Révolutionner l’observation des trous noirs avec une constellation de satellites
Des chercheurs en Corée du Sud développent actuellement une constellation de satellites qui pourrait révéler ce qui se passe aux abords des trous noirs supermassifs comme jamais auparavant. Cette constellation, baptisée Capella, est le fruit du travail du professeur d’astronomie Sascha Trippe de l’Université nationale de Séoul. En tant qu’expert des trous noirs, Trippe est de plus en plus frustré par les limitations des instruments actuels de l’humanité pour observer les trous noirs et craint que, sans de grandes avancées technologiques, la recherche atteigne bientôt une impasse.
Les limites des télescopes actuels
Lorsque la première image d’un trou noir supermassif – celui situé au centre de la galaxie Messier 87, à environ 55 millions d’années-lumière de la Terre – a été dévoilée au monde en 2019, elle a suscité une sensation. Elle montrait un anneau lumineux en forme de donut, renfermant un sombre point mystérieux. Elle a confirmé l’existence des trous noirs, ces régions d’une gravité si intense que même la lumière ne peut s’en échapper. En 2022, une image du trou noir situé au centre de notre propre galaxie, la Voie lactée, a suivi. Aussi captivantes que soient ces images, pour des chercheurs comme Trippe, elles étaient loin d’être parfaites. Ces imperfections sont le résultat des limites du réseau de télescopes radio de l’Event Horizon Telescope (EHT), un observatoire planétaire qui agit comme un unique observatoire planétaire grâce à une technique appelée interférométrie à très longue base.
Une solution : la constellation Capella
Une façon d’améliorer la résolution des images de trous noirs est de mesurer les émissions de signaux radio ayant des fréquences plus élevées et donc des longueurs d’onde plus courtes. Mais cela est impossible depuis la surface de notre planète car la vapeur d’eau présente dans l’atmosphère terrestre absorbe principalement ce signal. Les télescopes radio placés sur des satellites auraient une vue dégagée sur ce type de rayonnement. Ils résoudraient également deux autres problèmes. La constellation de satellites Capella envisagée par Trippe et ses collègues se composerait de quatre satellites en orbite à des altitudes comprises entre 280 et 370 miles (450 et 600 kilomètres).
Une meilleure résolution et qualité d’image
La constellation de radio-télescopes en orbite, grâce à la technique de l’interférométrie, aurait un diamètre plus grand que l’EHT, offrant ainsi une meilleure qualité et résolution d’image. Les satellites se déplaçant autour de la planète, en faisant plusieurs tours par jour, leurs mesures ne laisseraient aucun vide, contrairement au réseau parcimonieux de télescopes EHT terrestres. Trippe affirme que ce système ouvrirait une fenêtre complètement nouvelle sur les processus ayant lieu aux abords des horizons des événements des trous noirs, les frontières au-delà desquelles rien ne s’échappe.
Des images détaillées des processus autour des trous noirs
Nous souhaiterions vraiment comprendre comment les jets relativistes se forment à partir du gaz accrété par le trou noir, explique Trippe. Mais cela nécessite des observations à des résolutions actuellement impossibles et qui ne pourraient être effectuées que par un interféromètre radio basé dans l’espace, comme la constellation Capella.
Des coûts maîtrisés grâce aux avancées technologiques
Les observatoires terrestres n’ont pas encore tenté de placer de nombreux télescopes radio en orbite. En raison des longueurs d’onde des signaux radio, les antennes de réception doivent être assez grandes et ne sont donc pas facilement lancées dans l’espace ou déployées.

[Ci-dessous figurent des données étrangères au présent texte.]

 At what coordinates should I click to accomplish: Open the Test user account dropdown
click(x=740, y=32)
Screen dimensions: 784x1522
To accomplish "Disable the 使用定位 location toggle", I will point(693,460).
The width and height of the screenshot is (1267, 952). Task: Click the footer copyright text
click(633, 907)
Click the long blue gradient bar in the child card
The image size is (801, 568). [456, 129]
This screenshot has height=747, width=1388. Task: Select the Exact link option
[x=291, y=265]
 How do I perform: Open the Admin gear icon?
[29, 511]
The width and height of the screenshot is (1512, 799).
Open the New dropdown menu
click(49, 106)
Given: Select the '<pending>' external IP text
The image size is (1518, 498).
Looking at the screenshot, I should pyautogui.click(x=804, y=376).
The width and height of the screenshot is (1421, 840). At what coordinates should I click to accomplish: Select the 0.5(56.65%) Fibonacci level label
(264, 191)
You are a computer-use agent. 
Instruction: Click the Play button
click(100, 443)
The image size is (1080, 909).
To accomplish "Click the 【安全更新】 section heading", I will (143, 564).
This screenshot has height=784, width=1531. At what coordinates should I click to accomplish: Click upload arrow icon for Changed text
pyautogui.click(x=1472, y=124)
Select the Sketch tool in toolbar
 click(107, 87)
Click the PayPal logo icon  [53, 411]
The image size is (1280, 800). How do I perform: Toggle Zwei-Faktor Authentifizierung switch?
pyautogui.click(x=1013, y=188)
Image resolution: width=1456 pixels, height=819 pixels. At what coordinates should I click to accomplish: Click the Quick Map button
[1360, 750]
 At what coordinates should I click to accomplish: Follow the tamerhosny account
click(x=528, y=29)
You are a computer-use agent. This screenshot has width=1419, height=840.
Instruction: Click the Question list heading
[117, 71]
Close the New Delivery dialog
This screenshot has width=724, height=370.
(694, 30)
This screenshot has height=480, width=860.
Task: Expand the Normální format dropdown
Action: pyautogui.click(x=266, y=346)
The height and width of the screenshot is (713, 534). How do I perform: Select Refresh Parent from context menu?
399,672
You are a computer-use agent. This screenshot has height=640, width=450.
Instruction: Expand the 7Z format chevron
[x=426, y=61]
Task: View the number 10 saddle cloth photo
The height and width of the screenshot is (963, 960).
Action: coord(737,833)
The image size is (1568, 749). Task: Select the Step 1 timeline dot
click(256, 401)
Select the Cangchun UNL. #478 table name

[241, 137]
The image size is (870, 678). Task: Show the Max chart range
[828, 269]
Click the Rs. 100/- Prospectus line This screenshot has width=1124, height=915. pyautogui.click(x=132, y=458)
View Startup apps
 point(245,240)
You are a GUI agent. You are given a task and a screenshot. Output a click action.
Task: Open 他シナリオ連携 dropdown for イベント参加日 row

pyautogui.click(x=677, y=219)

Mais grâce aux avancées technologiques, Trippe pense qu’un observatoire radio modeste pourrait désormais tenir dans un satellite de 500 kilogrammes.
Vers une meilleure compréhension des monstres galactiques
Trippe estime que l’ensemble du système ne coûterait pas plus de 500 millions de dollars. L’Administration aérospatiale coréenne, récemment créée, s’est montrée intéressée par le projet, selon Trippe, et décidera l’année prochaine d’accorder ou non un financement. Si tout se passe bien, les scientifiques pourront peut-être éclairer davantage les monstres insatiables présents au centre de nos galaxies dès le début des années 2030.